Only the number is wanted: how many lines of the data contain "computer"?

Collected data:
-=-=-

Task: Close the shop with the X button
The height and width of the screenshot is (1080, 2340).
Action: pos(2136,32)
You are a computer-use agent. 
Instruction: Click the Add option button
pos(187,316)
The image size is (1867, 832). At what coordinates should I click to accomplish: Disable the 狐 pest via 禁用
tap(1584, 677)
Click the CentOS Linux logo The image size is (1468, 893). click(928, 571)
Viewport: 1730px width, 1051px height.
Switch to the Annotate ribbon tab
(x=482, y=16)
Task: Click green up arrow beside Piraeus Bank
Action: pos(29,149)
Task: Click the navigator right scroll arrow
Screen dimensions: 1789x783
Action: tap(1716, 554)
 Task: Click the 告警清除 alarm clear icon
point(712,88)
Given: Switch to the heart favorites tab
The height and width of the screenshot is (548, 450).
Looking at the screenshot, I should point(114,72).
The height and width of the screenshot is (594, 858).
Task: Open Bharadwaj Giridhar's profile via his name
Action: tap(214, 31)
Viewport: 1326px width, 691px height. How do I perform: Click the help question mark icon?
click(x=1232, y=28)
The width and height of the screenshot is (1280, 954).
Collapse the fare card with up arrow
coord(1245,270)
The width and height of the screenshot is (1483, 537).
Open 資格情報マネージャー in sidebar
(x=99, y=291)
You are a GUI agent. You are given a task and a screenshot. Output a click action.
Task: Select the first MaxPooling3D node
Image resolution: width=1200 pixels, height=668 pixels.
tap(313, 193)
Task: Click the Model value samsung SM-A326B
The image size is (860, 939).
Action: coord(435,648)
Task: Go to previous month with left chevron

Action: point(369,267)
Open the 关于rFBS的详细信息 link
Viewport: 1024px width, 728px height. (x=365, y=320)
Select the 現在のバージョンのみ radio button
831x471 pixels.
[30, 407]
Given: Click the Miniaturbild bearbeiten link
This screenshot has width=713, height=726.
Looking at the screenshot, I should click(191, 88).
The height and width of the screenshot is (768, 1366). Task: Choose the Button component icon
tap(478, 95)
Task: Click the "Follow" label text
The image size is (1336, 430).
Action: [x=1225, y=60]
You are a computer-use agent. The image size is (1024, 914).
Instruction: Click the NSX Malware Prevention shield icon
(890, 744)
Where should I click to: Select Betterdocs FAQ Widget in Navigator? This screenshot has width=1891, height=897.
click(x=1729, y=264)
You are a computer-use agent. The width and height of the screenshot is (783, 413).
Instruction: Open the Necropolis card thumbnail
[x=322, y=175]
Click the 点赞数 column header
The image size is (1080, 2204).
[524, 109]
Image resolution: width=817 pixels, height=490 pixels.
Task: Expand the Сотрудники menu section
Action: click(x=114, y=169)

-=-=-

RESPONSE BOX:
3